東京工業大学(東工大)、横浜国立大学(横浜国大)、量子科学技術研究開発機構(量研機構)の3者は2月24日、核融合炉の心臓部であるブランケットの冷却材の新概念として検討されている液体金属の研究において、約900℃の高温で機能する高純度の「液体リチウム鉛合金」の大量合成に成功したこと、ならびに900℃の液体リチウム鉛合金の強い腐食性に耐えられる構造材の候補物質として、鉄クロムアルミニウム(FeCrAl)酸化物分散強化合金を発見したことを発表した。
同成果は、東工大 科学技術創成研究院 ゼロカーボンエネルギー研究所の近藤正聡准教授、同大学 工学院機械系 原子核工学コースの畑山奨大学院生(研究当時)、横浜国大 理工学部の大野直子准教授、量研機構 量子エネルギー部門 六ヶ所研究所の野澤貴史グループリーダーらの共同研究チームによるもの。詳細は、酸化を含む腐食の発生と制御に関連する幅広い分野を扱う学術誌「Corrosion Science」に掲載された。
核融合炉のブランケットでは、いかに高効率でエネルギー変換を行えるかという点が求められている。日本の原型炉で検討されている発電ブランケットは、約300℃の高温高圧水で熱を取り出すという方式だが、それより高効率な方式として現在期待されているのが「液体ブランケット方式」だという。冷却材を液体金属に置き換えてブランケット内に流し、約900℃という高温において使用するというもので、これだけの高温であれば、核融合自体の発電に加え、水から水素の製造も行えるため、水素エネルギー社会に供給できると考えられている。
その液体ブランケット方式を実現する液体金属として研究が進むのが、液体リチウム鉛合金であるが、約900℃という高温の液体金属は高い腐食性を有しており、それに耐えられる周辺の構造材などがないことが課題とされてきた。
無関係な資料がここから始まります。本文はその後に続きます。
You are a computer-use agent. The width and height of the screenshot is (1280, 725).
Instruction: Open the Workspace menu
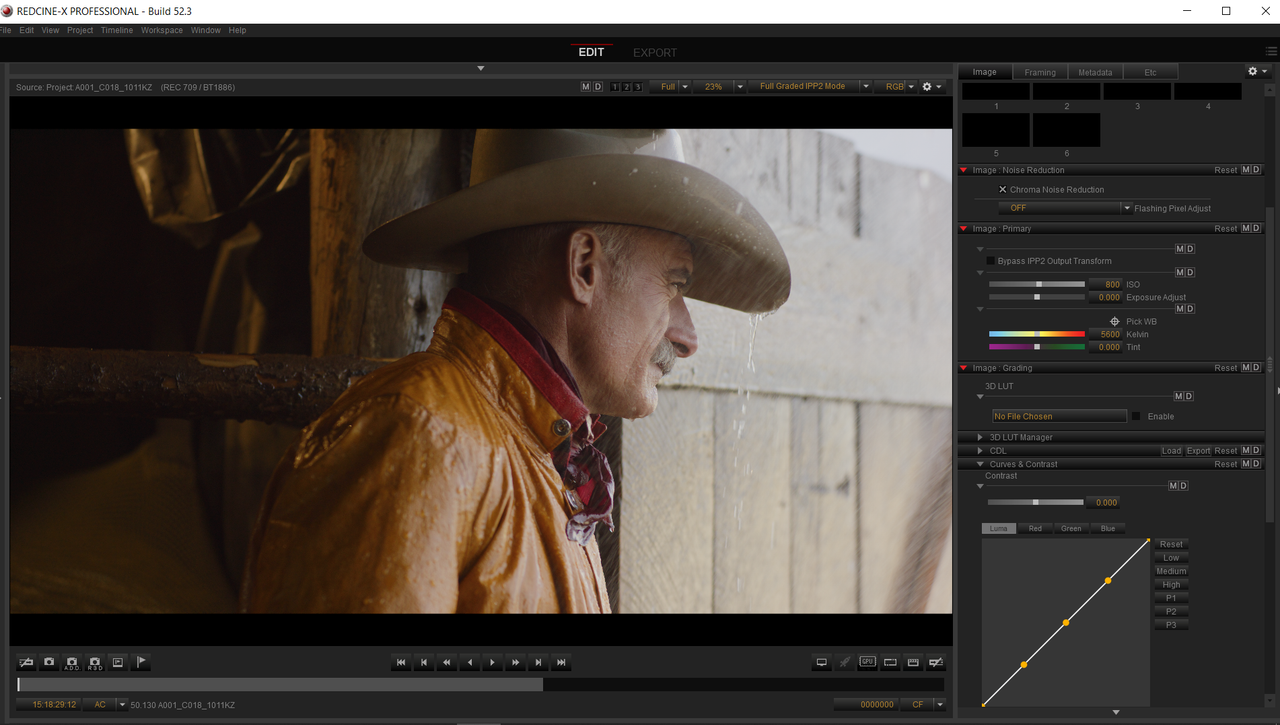pos(162,30)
また液体金属は高純度にすると腐食性が弱まるという特徴があるが、高純度な液体リチウム鉛合金の合成方法はこれまでのところ開発されていなかったという。そこで研究チームは今回、900℃で機能する液体リチウム鉛合金を高純度で合成する手法と、その腐食性に耐える構造材の探求に取り組むことにしたという。
液体リチウム鉛合金を合成する際、純度の制御で難しいのが、水の半分程度の密度しかないリチウムと、水の約10倍の密度を有する鉛を均一に混ぜるという点で、今回の研究では、ジャガイモをつぶす器具に着想を得て、新たな高純度リチウム鉛合金合成装置を開発することで解決を目指したという。
具体的には、原料を350℃で一気に攪拌し、純度管理において理想的な条件である減圧環境下で混合させることによって、原料に付着した水分などの不純物を昇温脱離させ、高純度のリチウム鉛合金を合成するという仕組みだという。これまでは300g程度の合成量が限界だったが、同装置により原子組成において鉛84%・リチウム16%というリチウム鉛合金を10kg合成することに成功したという。
また、この液体リチウム鉛合金は、鉄やクロム、ニッケル、マンガンなどの金属不純物の混入を従来の研究に比べて抑制できることも判明したほか、中性子を吸収して放射性物質を生産してしまうビスマスの濃度や、構造材料の腐食を促進してしまう溶存窒素の濃度も従来の10分の1以下に抑えることができることが確認されたとする。
さらに600℃、750℃、900℃の3条件において、合成された高純度リチウム鉛合金の腐食性に耐えられる構造材の探索を行ったところ、600℃と750℃で大差はなかったが、900℃では対象材料である、一般的な耐食性構造材「316Lオーステナイト鋼」、耐高温材料として期待されているSiCでは程度の差はあるものの腐食が確認されたものの、NF12(Fe-12Cr-6Alのタイプ)とカンタル製「APMT(Fe-22Cr-5Alのタイプ)」という、2種類のFeCrAl酸化物分散強化合金では、ほとんど腐食していないことが確認されたとする。
なお、腐食していない理由については、約5~10μmほどの酸化被膜「ガンマ-リチウムアルミネート」(γ-LiAlO2)が自己形成されることにあることが判明。γ-LiAlO2は破壊されたり剥がれたりしても再生するため、NF12とAPMTは優れた耐食性を維持し続けることが期待できると研究チームでは説明している。
今回の成果を踏まえ研究チームでは、日本国内のみならず、液体増殖ブランケットの開発を進めている欧州や中国、インドを中心として世界中の液体金属研究が活発化され、実現へ向けた課題の解決が加速されることが期待されるとしている。